■ **Directions for this task**
Reproduce the rows below word for word, starting at the line that contains "Task: Click the 82% Positive sentiment gauge" and ending after the line that contains "pyautogui.click(x=33, y=155)".
[BEGIN Provided material]
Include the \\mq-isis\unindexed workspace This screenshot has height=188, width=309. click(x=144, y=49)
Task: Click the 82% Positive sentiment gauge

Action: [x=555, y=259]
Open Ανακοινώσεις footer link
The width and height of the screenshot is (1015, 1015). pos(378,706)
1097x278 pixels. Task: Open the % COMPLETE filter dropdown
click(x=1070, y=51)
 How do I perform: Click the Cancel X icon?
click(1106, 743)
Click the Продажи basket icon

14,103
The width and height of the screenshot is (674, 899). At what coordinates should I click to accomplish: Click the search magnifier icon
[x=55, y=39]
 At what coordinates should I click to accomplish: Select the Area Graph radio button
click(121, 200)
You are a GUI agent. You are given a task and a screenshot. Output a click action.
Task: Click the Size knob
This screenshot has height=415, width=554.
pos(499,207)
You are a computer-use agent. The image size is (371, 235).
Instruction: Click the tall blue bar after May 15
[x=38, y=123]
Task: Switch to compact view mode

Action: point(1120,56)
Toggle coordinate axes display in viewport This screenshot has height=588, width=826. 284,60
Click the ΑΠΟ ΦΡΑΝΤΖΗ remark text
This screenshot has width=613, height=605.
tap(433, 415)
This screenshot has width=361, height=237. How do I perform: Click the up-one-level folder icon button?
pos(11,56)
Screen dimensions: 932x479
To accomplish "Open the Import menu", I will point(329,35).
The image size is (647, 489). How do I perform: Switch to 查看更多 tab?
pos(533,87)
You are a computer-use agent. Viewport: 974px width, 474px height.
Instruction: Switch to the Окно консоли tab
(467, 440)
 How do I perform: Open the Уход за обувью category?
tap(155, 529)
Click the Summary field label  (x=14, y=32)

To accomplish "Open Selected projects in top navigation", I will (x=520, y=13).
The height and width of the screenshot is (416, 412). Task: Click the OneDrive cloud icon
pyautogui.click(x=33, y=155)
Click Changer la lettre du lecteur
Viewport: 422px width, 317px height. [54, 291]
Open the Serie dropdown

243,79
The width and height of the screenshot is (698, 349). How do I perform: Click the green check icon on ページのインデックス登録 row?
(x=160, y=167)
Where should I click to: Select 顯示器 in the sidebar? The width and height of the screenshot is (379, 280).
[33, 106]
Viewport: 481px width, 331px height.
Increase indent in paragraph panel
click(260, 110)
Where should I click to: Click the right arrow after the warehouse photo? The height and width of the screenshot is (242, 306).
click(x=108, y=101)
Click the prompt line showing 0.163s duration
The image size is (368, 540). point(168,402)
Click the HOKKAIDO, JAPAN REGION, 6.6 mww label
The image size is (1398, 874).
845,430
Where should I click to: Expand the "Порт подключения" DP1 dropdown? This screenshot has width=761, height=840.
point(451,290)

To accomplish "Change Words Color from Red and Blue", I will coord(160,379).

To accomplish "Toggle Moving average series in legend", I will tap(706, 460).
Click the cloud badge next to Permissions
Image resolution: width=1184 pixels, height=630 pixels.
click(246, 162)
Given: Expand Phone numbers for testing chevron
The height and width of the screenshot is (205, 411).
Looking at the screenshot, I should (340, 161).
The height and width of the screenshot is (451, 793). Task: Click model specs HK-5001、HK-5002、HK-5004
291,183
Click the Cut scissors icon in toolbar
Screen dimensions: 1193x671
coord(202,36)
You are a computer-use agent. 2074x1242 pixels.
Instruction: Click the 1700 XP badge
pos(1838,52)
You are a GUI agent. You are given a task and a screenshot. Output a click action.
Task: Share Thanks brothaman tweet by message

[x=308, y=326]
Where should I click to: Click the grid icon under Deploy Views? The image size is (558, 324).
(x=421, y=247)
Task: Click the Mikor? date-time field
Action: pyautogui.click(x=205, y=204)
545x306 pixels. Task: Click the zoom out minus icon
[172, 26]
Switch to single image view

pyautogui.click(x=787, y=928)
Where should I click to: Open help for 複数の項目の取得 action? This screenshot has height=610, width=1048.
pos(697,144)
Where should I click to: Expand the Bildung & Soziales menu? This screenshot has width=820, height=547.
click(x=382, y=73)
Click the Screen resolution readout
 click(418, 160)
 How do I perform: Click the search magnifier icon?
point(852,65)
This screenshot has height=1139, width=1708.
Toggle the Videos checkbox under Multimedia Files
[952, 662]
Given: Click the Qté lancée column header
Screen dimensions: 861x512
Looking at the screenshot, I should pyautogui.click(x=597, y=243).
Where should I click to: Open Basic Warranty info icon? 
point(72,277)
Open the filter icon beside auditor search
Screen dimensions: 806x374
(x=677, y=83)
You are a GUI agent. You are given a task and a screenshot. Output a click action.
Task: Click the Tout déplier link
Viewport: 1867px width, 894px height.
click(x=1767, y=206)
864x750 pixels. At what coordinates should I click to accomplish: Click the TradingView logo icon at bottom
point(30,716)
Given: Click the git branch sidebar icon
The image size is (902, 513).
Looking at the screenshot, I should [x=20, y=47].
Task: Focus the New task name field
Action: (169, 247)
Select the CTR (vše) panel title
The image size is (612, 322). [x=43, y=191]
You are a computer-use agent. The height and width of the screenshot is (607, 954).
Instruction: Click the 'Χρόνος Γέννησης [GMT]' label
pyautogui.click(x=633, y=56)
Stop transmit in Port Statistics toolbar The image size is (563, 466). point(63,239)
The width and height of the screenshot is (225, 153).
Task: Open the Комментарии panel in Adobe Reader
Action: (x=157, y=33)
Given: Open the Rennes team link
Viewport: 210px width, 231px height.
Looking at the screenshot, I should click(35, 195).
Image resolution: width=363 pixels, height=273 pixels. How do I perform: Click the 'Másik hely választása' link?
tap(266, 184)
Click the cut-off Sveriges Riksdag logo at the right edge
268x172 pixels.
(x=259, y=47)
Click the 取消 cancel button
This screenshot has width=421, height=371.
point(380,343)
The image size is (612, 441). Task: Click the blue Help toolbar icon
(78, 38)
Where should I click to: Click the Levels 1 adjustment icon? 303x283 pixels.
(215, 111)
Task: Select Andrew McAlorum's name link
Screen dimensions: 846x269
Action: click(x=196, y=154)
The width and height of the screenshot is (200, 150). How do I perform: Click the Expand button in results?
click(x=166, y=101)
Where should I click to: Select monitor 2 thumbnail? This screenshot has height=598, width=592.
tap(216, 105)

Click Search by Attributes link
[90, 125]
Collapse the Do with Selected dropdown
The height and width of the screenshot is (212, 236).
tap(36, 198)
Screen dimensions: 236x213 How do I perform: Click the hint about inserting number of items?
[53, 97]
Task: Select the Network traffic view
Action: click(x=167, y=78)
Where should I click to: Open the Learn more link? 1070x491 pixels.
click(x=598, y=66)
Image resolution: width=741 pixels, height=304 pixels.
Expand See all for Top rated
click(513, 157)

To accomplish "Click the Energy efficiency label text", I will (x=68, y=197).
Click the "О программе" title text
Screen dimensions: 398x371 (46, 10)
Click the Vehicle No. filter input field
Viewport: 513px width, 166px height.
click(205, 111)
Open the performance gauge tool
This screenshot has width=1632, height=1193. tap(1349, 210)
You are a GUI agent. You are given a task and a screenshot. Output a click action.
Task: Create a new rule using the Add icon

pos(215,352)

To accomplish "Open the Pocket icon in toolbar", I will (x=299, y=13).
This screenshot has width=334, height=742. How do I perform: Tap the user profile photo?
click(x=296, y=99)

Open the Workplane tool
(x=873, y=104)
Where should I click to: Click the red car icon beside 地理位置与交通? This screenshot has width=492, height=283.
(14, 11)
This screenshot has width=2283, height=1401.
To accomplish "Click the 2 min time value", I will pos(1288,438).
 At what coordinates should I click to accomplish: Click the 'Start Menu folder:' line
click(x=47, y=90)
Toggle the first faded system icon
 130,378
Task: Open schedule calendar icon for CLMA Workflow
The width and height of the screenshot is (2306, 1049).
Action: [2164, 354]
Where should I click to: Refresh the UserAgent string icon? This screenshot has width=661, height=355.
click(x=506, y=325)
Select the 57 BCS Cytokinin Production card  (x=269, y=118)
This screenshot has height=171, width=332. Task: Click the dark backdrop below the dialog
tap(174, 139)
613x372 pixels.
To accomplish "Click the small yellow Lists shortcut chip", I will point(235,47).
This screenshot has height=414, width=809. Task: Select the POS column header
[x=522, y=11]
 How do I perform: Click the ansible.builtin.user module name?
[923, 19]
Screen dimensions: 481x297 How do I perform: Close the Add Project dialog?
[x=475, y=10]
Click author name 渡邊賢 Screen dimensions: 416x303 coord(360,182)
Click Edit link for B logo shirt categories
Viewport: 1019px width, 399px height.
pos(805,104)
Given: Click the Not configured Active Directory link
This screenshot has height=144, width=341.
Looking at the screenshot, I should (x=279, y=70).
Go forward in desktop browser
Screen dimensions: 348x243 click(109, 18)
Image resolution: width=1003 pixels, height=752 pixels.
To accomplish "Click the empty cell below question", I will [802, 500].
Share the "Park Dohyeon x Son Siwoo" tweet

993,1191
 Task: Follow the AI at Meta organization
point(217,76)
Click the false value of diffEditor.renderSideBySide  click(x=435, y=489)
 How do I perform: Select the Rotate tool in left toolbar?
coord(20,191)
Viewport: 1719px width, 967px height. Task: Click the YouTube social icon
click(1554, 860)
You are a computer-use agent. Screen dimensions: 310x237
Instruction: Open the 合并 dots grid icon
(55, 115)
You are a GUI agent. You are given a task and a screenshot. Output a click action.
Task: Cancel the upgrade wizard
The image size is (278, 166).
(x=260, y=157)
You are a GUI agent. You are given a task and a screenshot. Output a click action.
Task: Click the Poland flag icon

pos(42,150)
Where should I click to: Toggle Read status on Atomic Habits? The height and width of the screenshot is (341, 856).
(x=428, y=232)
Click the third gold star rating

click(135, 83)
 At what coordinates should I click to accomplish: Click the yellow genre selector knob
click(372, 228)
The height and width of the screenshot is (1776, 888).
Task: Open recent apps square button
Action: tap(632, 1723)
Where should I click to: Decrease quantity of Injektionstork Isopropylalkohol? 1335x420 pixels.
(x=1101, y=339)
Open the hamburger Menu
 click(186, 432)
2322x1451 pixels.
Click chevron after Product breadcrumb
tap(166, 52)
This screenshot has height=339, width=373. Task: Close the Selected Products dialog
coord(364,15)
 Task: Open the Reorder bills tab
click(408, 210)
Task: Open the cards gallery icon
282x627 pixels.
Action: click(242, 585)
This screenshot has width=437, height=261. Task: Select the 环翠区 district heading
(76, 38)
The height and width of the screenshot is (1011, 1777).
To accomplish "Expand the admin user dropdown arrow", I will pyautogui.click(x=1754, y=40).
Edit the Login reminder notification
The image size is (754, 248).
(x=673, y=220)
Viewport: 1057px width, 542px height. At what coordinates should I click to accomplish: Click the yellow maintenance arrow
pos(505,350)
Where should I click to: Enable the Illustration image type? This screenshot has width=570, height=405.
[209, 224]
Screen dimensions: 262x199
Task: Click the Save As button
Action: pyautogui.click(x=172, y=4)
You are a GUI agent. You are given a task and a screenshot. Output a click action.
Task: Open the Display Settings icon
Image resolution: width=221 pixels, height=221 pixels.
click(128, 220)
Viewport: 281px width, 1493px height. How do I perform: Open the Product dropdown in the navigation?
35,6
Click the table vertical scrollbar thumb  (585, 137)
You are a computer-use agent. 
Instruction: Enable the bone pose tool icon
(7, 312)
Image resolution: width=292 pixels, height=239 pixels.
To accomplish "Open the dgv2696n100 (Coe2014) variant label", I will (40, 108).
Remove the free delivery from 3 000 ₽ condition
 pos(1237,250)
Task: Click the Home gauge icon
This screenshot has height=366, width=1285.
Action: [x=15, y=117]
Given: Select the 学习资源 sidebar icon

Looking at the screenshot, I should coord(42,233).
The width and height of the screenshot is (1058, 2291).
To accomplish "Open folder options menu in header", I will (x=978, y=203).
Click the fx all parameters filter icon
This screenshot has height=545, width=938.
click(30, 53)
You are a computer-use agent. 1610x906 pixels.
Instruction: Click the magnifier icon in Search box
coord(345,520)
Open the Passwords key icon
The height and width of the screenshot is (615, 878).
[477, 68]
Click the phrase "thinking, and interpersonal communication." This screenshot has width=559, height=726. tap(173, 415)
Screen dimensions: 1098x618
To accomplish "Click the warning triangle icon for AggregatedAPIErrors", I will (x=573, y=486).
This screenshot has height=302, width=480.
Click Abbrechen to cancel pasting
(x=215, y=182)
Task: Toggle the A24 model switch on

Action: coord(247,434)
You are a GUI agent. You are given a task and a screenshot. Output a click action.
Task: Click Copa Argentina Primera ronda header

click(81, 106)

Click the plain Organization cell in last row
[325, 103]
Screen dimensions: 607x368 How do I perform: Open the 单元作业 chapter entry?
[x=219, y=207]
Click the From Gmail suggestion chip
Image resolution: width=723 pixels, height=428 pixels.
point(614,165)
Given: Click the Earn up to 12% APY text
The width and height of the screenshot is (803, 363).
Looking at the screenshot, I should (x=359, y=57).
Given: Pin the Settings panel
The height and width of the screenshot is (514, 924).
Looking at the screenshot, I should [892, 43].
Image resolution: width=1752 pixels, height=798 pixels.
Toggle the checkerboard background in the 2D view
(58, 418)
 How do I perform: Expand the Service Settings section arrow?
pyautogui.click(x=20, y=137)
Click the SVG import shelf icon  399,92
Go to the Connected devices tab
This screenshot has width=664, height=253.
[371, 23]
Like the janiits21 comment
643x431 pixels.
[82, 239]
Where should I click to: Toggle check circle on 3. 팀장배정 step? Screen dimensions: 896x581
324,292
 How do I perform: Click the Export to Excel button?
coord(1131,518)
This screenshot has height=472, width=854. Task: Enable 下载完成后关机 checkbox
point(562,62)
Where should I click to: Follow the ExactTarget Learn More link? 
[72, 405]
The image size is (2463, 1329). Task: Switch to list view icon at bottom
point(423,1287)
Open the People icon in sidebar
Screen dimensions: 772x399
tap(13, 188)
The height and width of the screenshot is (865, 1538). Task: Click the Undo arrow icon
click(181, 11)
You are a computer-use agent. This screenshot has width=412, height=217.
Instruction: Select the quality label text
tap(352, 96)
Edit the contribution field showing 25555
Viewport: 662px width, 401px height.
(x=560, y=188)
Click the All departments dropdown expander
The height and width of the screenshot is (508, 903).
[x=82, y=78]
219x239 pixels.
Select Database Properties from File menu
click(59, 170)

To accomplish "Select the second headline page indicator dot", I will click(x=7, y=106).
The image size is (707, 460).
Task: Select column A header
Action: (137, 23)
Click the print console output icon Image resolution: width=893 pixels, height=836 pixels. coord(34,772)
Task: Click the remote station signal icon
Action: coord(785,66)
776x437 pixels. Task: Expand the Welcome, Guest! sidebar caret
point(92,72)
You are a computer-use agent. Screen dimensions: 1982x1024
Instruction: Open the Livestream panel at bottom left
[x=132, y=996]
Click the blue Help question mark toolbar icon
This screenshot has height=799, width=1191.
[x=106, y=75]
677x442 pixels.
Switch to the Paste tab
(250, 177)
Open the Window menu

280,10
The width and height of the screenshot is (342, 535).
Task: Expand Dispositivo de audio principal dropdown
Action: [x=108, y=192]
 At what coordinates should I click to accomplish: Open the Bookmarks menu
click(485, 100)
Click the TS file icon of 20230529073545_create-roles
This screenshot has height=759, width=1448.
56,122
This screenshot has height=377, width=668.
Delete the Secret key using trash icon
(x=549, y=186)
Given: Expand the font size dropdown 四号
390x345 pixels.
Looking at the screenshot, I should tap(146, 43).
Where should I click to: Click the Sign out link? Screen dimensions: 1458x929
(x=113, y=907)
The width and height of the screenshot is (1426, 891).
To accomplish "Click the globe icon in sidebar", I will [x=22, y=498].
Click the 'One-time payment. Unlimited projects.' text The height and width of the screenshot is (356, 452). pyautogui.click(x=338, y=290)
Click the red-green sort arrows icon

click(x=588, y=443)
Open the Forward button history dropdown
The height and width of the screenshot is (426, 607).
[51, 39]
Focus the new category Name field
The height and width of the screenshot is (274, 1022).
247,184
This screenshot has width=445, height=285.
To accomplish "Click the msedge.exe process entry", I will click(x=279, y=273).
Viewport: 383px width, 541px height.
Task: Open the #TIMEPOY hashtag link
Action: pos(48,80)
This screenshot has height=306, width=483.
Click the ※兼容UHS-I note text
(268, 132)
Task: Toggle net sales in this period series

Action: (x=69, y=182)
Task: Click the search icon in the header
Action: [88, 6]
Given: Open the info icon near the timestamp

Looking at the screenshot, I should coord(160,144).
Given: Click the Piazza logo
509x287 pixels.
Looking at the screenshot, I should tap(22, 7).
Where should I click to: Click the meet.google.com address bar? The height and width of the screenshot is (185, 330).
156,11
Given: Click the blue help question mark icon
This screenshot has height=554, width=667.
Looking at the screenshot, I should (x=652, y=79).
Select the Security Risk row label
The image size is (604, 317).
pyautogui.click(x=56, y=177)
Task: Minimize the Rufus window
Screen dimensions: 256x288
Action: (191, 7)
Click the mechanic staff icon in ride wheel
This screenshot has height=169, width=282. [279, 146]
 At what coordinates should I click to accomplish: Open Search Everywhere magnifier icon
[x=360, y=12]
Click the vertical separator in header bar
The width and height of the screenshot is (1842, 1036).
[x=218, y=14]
[END Provided material]
■ **Solution for this task**
Task: Click the 82% Positive sentiment gauge

Action: [x=555, y=259]
Open Ανακοινώσεις footer link
The width and height of the screenshot is (1015, 1015). pos(378,706)
1097x278 pixels. Task: Open the % COMPLETE filter dropdown
click(x=1070, y=51)
 How do I perform: Click the Cancel X icon?
click(1106, 743)
Click the Продажи basket icon

14,103
The width and height of the screenshot is (674, 899). At what coordinates should I click to accomplish: Click the search magnifier icon
[x=55, y=39]
 At what coordinates should I click to accomplish: Select the Area Graph radio button
click(121, 200)
You are a GUI agent. You are given a task and a screenshot. Output a click action.
Task: Click the Size knob
This screenshot has height=415, width=554.
pos(499,207)
You are a computer-use agent. The image size is (371, 235).
Instruction: Click the tall blue bar after May 15
[x=38, y=123]
Task: Switch to compact view mode

Action: point(1120,56)
Toggle coordinate axes display in viewport This screenshot has height=588, width=826. 284,60
Click the ΑΠΟ ΦΡΑΝΤΖΗ remark text
This screenshot has width=613, height=605.
tap(433, 415)
This screenshot has width=361, height=237. How do I perform: Click the up-one-level folder icon button?
pos(11,56)
Screen dimensions: 932x479
To accomplish "Open the Import menu", I will point(329,35).
The image size is (647, 489). How do I perform: Switch to 查看更多 tab?
pos(533,87)
You are a computer-use agent. Viewport: 974px width, 474px height.
Instruction: Switch to the Окно консоли tab
(467, 440)
 How do I perform: Open the Уход за обувью category?
tap(155, 529)
Click the Summary field label  (x=14, y=32)

To accomplish "Open Selected projects in top navigation", I will (x=520, y=13).
The height and width of the screenshot is (416, 412). Task: Click the OneDrive cloud icon
pyautogui.click(x=33, y=155)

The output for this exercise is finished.